* **INPUT**

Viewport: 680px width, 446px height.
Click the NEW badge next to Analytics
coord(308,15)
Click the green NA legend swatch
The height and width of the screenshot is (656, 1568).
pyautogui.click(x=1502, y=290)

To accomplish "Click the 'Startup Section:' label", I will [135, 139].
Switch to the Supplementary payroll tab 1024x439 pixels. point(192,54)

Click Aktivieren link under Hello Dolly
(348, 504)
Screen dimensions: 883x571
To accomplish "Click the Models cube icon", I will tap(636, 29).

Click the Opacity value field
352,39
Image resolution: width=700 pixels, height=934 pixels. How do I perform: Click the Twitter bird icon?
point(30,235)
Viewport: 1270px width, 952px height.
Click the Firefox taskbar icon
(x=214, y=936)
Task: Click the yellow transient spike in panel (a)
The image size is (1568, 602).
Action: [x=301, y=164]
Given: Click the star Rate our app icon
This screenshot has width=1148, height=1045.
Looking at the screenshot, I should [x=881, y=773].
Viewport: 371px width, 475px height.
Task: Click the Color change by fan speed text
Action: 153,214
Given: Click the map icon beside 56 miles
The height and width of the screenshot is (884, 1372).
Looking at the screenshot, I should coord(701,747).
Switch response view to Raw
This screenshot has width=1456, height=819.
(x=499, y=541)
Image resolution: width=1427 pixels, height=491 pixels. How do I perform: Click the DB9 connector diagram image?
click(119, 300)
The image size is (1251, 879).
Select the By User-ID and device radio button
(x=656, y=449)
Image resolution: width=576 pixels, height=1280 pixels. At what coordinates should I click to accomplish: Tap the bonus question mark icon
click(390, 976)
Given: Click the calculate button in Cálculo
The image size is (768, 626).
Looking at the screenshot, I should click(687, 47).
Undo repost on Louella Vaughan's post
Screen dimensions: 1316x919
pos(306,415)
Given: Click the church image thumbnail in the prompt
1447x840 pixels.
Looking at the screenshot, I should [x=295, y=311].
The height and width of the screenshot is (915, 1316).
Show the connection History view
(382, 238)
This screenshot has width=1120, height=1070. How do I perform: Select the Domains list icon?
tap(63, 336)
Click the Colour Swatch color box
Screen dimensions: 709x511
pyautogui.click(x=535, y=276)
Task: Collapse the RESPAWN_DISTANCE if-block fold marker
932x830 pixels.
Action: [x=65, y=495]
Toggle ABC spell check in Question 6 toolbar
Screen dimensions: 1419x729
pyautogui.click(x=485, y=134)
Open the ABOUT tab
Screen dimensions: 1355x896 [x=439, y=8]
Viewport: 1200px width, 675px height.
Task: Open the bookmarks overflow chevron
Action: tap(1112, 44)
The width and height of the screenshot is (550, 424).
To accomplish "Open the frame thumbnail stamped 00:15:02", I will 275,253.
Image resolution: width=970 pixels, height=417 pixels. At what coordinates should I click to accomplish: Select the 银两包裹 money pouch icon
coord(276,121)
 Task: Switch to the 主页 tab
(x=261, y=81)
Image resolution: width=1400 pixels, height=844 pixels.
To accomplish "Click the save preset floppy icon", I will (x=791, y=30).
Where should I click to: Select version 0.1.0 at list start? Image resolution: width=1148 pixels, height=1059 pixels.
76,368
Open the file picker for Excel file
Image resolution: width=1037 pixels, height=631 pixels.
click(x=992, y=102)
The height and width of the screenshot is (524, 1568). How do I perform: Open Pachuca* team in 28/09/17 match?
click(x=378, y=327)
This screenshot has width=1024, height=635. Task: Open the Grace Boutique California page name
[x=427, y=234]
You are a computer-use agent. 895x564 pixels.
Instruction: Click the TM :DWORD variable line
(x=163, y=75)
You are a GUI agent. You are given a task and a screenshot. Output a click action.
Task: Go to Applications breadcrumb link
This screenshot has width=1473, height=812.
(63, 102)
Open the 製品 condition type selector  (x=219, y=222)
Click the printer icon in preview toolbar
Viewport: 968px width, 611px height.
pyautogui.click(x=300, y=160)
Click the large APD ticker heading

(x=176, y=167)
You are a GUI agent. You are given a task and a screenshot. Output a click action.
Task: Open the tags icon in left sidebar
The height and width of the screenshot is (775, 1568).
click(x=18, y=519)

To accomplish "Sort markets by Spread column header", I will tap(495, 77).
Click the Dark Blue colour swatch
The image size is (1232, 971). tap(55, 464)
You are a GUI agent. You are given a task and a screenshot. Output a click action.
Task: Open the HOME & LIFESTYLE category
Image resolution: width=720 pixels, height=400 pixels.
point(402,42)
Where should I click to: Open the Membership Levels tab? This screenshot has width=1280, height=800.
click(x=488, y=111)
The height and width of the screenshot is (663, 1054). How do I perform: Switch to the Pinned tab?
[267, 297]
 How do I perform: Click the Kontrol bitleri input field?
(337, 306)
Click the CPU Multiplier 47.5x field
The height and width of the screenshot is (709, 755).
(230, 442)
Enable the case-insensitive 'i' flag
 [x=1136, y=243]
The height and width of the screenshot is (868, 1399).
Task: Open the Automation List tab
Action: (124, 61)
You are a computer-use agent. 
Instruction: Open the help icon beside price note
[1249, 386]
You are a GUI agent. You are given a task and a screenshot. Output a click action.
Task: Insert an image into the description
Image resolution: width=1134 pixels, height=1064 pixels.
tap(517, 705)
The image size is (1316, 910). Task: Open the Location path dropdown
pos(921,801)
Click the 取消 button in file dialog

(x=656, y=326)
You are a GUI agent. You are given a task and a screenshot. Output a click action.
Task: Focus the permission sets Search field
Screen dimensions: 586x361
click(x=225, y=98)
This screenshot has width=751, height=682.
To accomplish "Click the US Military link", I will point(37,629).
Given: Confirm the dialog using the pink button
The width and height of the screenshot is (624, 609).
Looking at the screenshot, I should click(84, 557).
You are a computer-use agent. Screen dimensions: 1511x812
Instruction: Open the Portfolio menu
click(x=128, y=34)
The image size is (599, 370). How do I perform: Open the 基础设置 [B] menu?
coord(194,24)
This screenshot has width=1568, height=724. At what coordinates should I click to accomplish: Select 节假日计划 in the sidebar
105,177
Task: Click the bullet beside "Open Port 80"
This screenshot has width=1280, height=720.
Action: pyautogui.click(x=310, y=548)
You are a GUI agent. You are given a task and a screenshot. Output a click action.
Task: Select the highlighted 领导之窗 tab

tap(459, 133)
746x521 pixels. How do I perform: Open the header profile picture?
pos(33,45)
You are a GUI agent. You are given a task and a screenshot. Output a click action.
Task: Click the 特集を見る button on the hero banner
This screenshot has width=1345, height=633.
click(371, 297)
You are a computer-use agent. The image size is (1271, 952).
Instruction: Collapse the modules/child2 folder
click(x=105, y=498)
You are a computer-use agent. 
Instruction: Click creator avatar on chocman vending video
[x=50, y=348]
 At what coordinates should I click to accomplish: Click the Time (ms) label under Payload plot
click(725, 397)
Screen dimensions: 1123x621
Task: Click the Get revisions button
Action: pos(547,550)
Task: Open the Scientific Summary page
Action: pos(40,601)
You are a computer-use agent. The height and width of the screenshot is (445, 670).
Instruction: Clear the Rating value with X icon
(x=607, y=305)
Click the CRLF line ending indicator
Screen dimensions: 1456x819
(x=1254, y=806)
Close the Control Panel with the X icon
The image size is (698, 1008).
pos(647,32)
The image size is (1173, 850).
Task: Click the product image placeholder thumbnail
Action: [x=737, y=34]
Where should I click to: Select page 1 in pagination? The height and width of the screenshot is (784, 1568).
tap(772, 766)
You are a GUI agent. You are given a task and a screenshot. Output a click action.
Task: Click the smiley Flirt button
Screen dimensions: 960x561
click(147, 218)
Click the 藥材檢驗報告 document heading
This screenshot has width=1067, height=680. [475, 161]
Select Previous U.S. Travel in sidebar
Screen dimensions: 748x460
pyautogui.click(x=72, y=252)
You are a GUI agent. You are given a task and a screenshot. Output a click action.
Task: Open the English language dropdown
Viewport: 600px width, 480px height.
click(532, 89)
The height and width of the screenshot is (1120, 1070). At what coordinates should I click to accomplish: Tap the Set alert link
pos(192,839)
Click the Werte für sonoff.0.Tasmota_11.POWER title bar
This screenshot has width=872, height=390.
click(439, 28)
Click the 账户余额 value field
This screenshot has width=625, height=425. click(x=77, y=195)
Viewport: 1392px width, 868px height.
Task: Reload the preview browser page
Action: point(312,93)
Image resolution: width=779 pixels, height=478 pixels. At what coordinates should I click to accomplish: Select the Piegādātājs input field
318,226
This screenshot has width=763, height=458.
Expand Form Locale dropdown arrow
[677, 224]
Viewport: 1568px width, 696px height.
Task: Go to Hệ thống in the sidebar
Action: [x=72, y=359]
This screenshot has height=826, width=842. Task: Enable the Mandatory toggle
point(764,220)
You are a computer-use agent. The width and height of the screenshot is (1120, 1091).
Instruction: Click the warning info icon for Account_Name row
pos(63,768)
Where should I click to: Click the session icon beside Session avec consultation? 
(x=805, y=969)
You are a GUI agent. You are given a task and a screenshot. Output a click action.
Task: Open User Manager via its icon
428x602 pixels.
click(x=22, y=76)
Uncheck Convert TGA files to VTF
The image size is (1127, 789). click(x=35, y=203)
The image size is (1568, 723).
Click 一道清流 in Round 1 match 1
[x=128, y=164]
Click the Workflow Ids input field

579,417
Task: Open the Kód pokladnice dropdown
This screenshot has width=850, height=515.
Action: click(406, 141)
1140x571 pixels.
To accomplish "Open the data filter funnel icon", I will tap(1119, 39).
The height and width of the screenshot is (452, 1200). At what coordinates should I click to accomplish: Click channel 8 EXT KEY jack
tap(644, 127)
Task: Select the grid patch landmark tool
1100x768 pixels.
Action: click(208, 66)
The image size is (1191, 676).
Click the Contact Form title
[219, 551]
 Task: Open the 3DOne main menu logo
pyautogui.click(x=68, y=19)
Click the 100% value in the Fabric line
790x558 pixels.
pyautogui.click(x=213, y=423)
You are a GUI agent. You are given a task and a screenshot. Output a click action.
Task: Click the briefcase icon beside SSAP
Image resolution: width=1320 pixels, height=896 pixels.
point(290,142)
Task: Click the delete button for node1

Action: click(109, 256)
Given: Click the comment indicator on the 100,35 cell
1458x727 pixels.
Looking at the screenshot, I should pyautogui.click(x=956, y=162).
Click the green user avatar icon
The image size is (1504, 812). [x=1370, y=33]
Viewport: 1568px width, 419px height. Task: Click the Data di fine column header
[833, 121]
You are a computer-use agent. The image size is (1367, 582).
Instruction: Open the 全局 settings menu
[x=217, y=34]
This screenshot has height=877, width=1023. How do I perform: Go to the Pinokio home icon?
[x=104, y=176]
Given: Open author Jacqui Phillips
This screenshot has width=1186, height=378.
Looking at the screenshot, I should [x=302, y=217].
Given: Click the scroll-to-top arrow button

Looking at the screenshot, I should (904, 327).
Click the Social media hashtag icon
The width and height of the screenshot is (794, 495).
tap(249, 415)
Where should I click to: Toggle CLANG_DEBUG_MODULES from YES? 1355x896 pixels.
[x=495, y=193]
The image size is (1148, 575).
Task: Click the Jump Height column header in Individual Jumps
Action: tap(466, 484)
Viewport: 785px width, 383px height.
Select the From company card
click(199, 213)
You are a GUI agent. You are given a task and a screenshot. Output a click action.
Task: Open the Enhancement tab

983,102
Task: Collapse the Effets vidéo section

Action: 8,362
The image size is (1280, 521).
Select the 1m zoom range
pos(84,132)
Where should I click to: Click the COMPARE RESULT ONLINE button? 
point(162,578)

* **EXERCISE INSTRUCTIONS**
Rewrite the material starting at the line that contains "Where should I click to: Click the session" and ending at the line that contains "tap(249, 415)", replacing "briefcase" with "suitcase" and keeping everything else unchanged.

* **SOLUTION TO THIS EXERCISE**
Where should I click to: Click the session icon beside Session avec consultation? 
(x=805, y=969)
You are a GUI agent. You are given a task and a screenshot. Output a click action.
Task: Open User Manager via its icon
428x602 pixels.
click(x=22, y=76)
Uncheck Convert TGA files to VTF
The image size is (1127, 789). click(x=35, y=203)
The image size is (1568, 723).
Click 一道清流 in Round 1 match 1
[x=128, y=164]
Click the Workflow Ids input field

579,417
Task: Open the Kód pokladnice dropdown
This screenshot has width=850, height=515.
Action: click(406, 141)
1140x571 pixels.
To accomplish "Open the data filter funnel icon", I will tap(1119, 39).
The height and width of the screenshot is (452, 1200). At what coordinates should I click to accomplish: Click channel 8 EXT KEY jack
tap(644, 127)
Task: Select the grid patch landmark tool
1100x768 pixels.
Action: click(208, 66)
The image size is (1191, 676).
Click the Contact Form title
[219, 551]
 Task: Open the 3DOne main menu logo
pyautogui.click(x=68, y=19)
Click the 100% value in the Fabric line
790x558 pixels.
pyautogui.click(x=213, y=423)
You are a GUI agent. You are given a task and a screenshot. Output a click action.
Task: Click the suitcase icon beside SSAP
Image resolution: width=1320 pixels, height=896 pixels.
point(290,142)
Task: Click the delete button for node1

Action: click(109, 256)
Given: Click the comment indicator on the 100,35 cell
1458x727 pixels.
Looking at the screenshot, I should pyautogui.click(x=956, y=162).
Click the green user avatar icon
The image size is (1504, 812). [x=1370, y=33]
Viewport: 1568px width, 419px height. Task: Click the Data di fine column header
[833, 121]
You are a computer-use agent. The image size is (1367, 582).
Instruction: Open the 全局 settings menu
[x=217, y=34]
This screenshot has height=877, width=1023. How do I perform: Go to the Pinokio home icon?
[x=104, y=176]
Given: Open author Jacqui Phillips
This screenshot has width=1186, height=378.
Looking at the screenshot, I should [x=302, y=217].
Given: Click the scroll-to-top arrow button

Looking at the screenshot, I should (904, 327).
Click the Social media hashtag icon
The width and height of the screenshot is (794, 495).
tap(249, 415)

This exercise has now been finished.